A similar mechanism holds for sort:

M = np.array([
    [1, 3, 5],
    [3, -1, -4],
    [5, -4, 10]
])
np.sort(M, axis = 0)

array([[ 1, -4, -4],
       [ 3, -1,  5],
       [ 5,  3, 10]])

Comparing Arrays

To check if two arrays are equal element-wise, we use np.array_equal:

x = np.array([1, 2, 3])
y = np.array([1, 2, 3])
np.array_equal(x, y)

True

x = np.array([1, 2, 4])
y = np.array([1, 2, 3])
np.array_equal(x, y)

False

Just using x == y would result in a Boolean array. This can’t be used in an if-statement. If we insist on using it, the result is an exception:

try:
    x = np.array([1, 2, 4])
    y = np.array([1, 2, 3])
    if x == y:
        print('works')
except:
    print('does not work')

does not work

Sometimes the arrays being compared may not be exactly equal because of finite precision used to represent real numbers. In such situation, we can use np.allclose and specify the tolerance we want.

x = np.array([1.001, 2.001, 3.001])
y = np.array([1, 2, 3])
np.allclose(x, y,
            rtol=0,
            atol=1e-2)

True

np.allclose(x, y, atol=delta, rtol=0) will return true if the absolute value of the difference between every pair of corresponding elements of x and y is at most delta.
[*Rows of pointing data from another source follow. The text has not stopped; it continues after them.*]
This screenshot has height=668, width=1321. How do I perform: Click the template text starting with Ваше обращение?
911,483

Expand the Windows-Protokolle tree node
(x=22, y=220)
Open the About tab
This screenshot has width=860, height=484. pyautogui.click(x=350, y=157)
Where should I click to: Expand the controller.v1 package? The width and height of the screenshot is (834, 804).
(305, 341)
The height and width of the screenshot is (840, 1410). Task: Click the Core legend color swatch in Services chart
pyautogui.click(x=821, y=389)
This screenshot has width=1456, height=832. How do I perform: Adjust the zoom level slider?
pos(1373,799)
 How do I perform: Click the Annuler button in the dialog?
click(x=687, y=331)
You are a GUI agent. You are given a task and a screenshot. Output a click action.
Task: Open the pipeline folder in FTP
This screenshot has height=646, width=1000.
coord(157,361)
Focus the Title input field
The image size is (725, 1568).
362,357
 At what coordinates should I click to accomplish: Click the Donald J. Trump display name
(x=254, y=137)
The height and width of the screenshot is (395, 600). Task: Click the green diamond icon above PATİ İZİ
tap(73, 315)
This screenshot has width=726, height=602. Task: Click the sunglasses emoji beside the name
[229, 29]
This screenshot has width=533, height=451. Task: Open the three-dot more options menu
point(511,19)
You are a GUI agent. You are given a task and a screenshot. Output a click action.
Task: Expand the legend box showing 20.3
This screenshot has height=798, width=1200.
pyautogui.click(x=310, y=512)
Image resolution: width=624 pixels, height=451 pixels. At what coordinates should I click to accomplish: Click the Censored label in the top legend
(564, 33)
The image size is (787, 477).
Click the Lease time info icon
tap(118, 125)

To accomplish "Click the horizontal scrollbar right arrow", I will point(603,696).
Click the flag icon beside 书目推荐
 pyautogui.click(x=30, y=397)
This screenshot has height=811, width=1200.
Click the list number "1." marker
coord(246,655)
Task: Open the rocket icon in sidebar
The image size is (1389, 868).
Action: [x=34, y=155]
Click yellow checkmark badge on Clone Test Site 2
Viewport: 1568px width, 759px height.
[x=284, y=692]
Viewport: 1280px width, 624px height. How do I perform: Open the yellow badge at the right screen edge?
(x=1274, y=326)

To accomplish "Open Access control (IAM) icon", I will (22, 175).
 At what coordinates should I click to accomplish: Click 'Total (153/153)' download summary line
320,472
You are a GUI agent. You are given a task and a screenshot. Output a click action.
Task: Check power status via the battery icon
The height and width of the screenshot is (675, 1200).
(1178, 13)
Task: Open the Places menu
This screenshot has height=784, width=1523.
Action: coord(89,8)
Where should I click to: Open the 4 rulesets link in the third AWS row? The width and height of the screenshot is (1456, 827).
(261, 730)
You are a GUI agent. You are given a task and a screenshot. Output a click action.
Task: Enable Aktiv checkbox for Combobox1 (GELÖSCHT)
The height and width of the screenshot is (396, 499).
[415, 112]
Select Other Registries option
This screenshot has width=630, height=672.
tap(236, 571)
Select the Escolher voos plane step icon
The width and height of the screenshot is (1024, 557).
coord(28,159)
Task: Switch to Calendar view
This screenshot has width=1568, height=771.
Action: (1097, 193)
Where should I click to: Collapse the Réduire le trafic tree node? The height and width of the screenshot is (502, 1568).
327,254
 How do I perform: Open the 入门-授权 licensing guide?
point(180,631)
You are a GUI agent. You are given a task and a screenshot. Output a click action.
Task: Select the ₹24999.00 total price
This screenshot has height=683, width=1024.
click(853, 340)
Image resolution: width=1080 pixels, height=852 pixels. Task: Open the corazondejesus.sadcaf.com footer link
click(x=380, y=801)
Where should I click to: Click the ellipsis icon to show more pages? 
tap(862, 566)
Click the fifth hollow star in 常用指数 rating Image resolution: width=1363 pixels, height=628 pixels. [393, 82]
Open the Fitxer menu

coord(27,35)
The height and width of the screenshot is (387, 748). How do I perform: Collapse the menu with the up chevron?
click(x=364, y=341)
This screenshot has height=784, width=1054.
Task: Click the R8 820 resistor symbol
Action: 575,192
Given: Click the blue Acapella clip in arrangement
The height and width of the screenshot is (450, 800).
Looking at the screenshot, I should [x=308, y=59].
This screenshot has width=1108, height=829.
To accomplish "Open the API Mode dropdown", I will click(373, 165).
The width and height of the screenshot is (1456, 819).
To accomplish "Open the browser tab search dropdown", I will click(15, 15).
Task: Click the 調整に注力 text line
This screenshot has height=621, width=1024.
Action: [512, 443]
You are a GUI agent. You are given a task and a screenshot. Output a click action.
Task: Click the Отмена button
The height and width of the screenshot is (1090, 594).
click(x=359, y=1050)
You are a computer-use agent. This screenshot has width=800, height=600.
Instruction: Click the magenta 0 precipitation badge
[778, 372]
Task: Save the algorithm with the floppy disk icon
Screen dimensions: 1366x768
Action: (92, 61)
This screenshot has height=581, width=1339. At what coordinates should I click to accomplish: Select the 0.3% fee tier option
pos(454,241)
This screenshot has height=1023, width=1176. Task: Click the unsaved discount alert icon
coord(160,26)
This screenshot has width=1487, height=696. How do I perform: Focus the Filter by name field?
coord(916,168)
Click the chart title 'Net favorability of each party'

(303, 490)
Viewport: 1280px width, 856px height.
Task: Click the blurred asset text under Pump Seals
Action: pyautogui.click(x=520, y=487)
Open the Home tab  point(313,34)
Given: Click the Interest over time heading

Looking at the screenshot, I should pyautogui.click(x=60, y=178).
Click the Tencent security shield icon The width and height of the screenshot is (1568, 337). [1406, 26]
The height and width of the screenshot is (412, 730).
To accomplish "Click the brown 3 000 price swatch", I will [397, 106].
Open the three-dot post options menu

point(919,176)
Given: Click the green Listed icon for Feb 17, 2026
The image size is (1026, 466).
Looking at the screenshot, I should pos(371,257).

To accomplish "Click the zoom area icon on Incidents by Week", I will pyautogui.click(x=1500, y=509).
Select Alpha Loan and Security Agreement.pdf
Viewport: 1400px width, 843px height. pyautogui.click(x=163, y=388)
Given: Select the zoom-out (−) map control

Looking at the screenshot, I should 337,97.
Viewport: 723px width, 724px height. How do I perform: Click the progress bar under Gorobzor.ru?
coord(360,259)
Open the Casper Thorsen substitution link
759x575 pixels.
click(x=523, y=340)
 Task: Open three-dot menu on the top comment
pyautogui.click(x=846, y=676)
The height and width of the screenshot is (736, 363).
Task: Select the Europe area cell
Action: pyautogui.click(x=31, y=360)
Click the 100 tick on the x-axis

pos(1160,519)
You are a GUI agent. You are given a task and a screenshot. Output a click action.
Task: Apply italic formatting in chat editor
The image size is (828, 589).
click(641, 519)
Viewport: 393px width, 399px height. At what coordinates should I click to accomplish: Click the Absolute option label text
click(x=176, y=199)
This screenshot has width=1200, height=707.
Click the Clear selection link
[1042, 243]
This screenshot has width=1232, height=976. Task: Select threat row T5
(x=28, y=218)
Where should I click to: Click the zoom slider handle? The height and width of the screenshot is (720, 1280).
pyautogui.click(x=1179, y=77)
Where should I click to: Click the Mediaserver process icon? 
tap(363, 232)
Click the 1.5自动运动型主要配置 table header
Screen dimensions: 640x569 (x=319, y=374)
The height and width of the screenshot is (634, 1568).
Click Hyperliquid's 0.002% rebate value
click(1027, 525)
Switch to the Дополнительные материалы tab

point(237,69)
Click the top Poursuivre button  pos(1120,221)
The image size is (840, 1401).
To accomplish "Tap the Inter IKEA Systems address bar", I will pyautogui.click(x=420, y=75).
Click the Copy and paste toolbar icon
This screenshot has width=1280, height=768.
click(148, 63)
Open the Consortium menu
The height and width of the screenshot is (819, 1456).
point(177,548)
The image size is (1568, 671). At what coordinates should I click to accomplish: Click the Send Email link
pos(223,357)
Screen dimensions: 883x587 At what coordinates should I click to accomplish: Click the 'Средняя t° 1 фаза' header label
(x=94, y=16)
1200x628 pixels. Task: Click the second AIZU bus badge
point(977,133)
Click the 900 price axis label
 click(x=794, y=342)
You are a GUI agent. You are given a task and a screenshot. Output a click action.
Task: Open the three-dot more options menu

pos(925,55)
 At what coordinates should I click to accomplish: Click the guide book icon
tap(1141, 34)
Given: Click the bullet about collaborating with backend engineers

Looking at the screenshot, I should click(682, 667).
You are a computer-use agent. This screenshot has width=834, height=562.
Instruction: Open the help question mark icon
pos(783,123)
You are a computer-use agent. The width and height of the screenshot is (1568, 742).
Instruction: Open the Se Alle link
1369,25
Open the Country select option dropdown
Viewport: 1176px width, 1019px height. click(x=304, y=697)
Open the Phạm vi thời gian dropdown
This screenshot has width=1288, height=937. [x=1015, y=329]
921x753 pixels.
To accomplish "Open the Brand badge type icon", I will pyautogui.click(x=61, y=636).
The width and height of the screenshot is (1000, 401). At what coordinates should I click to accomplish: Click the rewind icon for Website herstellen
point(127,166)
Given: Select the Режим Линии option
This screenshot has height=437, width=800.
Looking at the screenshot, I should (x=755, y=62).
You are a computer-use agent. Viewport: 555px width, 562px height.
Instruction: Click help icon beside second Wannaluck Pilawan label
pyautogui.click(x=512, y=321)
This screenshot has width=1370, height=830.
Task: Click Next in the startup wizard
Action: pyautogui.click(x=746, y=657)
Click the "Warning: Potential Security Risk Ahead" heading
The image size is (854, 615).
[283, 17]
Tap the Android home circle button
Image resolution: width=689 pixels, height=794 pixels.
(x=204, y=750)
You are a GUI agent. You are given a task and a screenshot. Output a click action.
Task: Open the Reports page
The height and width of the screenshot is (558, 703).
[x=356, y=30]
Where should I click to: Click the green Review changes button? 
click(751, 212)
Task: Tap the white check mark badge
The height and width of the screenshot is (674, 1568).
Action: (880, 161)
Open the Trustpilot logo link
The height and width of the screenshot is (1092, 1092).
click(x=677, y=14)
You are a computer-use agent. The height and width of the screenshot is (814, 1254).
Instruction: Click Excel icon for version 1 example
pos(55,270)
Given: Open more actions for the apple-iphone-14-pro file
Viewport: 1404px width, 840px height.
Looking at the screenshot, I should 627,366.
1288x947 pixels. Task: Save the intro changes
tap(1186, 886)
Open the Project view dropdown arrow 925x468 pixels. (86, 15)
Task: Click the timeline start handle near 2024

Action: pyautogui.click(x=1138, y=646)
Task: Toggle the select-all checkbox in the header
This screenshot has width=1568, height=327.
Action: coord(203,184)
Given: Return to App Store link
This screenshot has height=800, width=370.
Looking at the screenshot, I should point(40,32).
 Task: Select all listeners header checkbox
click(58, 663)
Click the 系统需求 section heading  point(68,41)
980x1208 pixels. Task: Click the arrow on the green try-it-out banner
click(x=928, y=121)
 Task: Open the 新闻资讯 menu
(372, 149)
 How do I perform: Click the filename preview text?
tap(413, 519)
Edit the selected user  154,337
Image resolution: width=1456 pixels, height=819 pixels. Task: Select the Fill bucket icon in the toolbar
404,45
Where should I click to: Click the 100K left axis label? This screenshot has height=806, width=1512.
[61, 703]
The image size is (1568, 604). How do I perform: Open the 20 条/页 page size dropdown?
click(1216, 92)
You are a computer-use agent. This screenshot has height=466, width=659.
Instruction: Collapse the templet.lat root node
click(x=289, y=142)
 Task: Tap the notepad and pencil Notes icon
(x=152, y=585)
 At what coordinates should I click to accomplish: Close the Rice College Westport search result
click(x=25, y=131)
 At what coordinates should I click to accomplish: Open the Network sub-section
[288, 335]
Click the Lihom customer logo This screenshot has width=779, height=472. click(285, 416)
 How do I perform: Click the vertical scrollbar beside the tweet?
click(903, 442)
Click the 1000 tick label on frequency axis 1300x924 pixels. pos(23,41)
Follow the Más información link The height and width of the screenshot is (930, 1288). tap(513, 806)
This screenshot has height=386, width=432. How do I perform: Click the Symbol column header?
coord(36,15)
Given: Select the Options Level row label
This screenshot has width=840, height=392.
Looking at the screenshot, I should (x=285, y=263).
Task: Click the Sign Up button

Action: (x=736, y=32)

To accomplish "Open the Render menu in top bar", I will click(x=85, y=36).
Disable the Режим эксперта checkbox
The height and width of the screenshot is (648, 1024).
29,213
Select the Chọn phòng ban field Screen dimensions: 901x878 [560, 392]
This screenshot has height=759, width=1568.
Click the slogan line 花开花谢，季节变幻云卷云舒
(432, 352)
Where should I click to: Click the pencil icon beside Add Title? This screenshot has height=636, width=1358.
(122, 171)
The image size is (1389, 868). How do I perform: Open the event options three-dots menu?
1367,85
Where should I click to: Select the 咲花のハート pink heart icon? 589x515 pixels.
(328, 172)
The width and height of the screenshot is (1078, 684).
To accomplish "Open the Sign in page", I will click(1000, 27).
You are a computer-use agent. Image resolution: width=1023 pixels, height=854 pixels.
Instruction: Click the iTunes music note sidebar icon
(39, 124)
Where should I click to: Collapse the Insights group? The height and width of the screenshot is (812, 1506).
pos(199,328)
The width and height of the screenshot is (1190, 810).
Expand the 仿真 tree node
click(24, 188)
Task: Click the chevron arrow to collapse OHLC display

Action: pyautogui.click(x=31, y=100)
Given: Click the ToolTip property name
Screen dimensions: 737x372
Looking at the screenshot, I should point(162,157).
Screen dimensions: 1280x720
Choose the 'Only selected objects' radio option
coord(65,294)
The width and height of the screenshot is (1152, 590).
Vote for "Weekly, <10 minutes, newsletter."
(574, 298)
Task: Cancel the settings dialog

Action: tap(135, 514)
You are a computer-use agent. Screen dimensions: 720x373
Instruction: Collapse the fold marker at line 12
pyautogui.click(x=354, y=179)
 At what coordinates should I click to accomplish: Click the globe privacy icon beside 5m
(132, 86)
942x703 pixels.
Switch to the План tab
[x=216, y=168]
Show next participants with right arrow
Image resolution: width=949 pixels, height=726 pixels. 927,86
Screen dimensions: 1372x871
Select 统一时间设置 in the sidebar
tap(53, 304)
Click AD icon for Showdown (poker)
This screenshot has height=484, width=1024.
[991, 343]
That is, the following condition should evaluate to True for all indices:

abs(x[i] - y[i]) <= delta

Higher dimensional Arrays

So far we have studied 1D and 2D NumPy arrays. We also have higher dimensional arrays. A classic example of a 3D NumPy array is an image dataset. Let us take a look at the legendary MNIST dataset.

import matplotlib.pyplot as plt
from keras.datasets import mnist

train, test = mnist.load_data()

X, y = train

print(X.shape)
print(y.shape)

(60000, 28, 28)
(60000,)

We see that X is a 3D array. The first dimension is the index of the sample, the other two correspond to the location of the pixels in an image.

Let us look at a sample image. It is of shape \(28 \times 28\).

# extract an image with label "7"
img = X[y == 7][0]
print(img.shape)
# Plot this image
plt.imshow(img, cmap = 'gray');

(28, 28)

If we wish to treat \(X\) this as a tabular dataset, we can would have to reshapt it so that it is of the form \(d \times n\). Here is where the index \(-1\) comes in handy:

print('Original shape', X.shape)
X_reshaped = X.reshape(60000, -1).T
print('Final shape', X_reshaped.shape)

Original shape (60000, 28, 28)
Final shape (784, 60000)

We can now treat this as a data-matrix of shape \(d \times n\), where \(d = 784\) and \(n = 60,000\). Notice that we didn’t have to compute the value \(784\) explicitly and left NumPy to do that task for us. Let us quickly check whether X_reshaped is a view or a copy.

X_reshaped.base is X

True

It turns out that X_reshaped is a view.